To capture the opportunities in this new world of work, you will need an understanding of the enablers of automation as well as a framework to guide your decision making as you redefine employment relationships and organisational boundaries.
Enablers of automation
In this new world of work, it is critical for employers to understand which tasks might best be completed using intelligent automation versus other options. Three key automation technologies are particularly important:
- Robotic process automation (RPA): Organisations use RPA to automate high-volume, low-complexity, routine business processes. RPA is especially effective where data needs to be updated and/or transferred from one software programme to another.
- Cognitive automation: This emerging practice, which includes AI and machine learning, is used to supplement or replace humans in non-routine complex tasks.

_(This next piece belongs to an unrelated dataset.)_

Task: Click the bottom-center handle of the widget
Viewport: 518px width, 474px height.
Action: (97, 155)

Because cognitive systems have the ability not only to quickly sift through massive amounts of data but also to reason and form hypotheses, their expertise in different areas improves over time and adds to an organisation’s knowledge base.

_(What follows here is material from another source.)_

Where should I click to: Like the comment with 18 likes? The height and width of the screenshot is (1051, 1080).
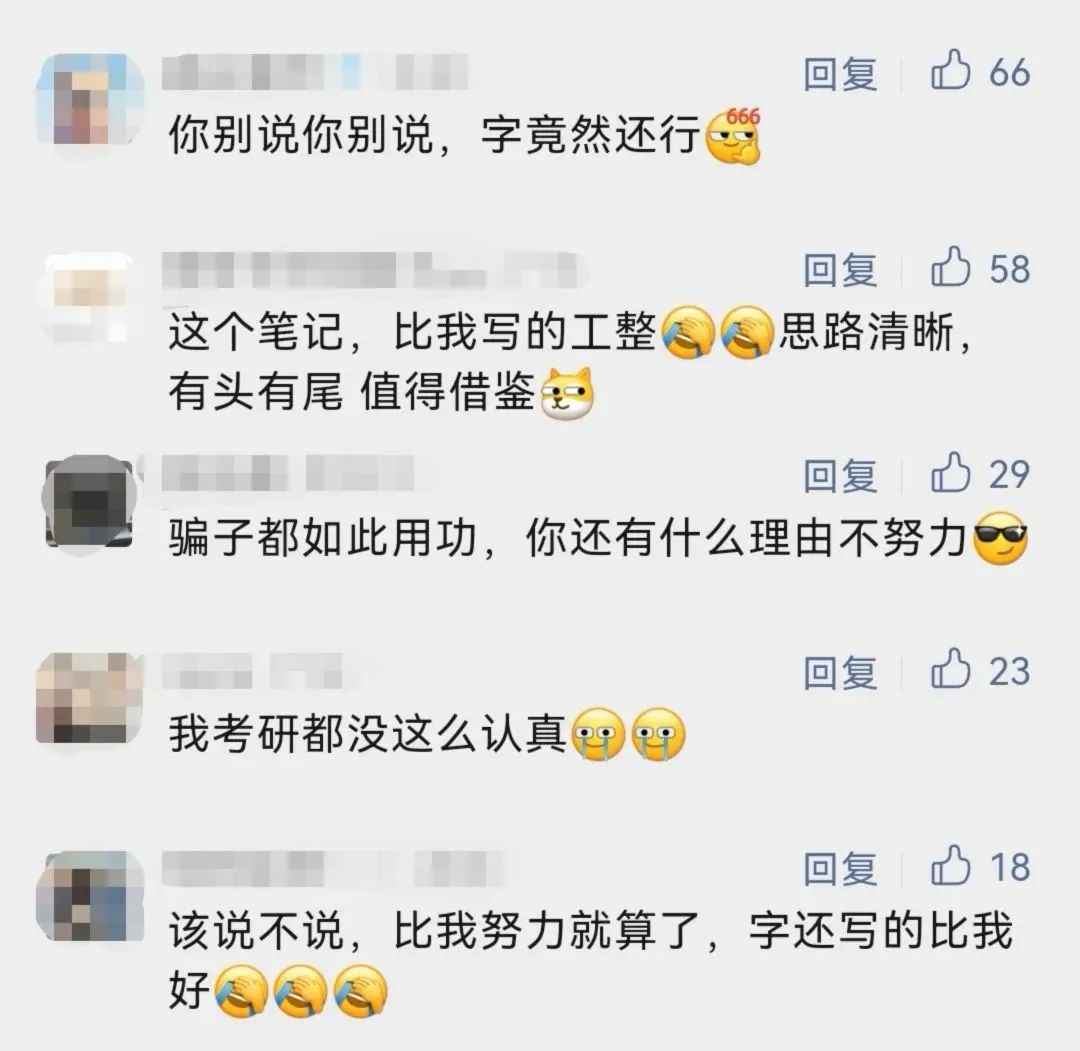951,866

- Social robotics: Social robotics involves the combination of physical equipment, AI and sensors, resulting in machines that interact with humans. The classic example is a driverless car or truck.
A decision-making framework
But to capture the opportunities, you need to think about work differently. With traditional employment, work is “constructed” into jobs, collected at a point and space in time, and executed through an employment relationship. The organisation is self-contained, detached, insular and protective, and has a rigid shape. The reward package is permanent, collectively consistent and uses traditional elements (e.g. money, hours, working conditions).
In a future world, work is deconstructed into tasks, dispersed in time and space, and executed through many virtual and market relationships other than traditional employment.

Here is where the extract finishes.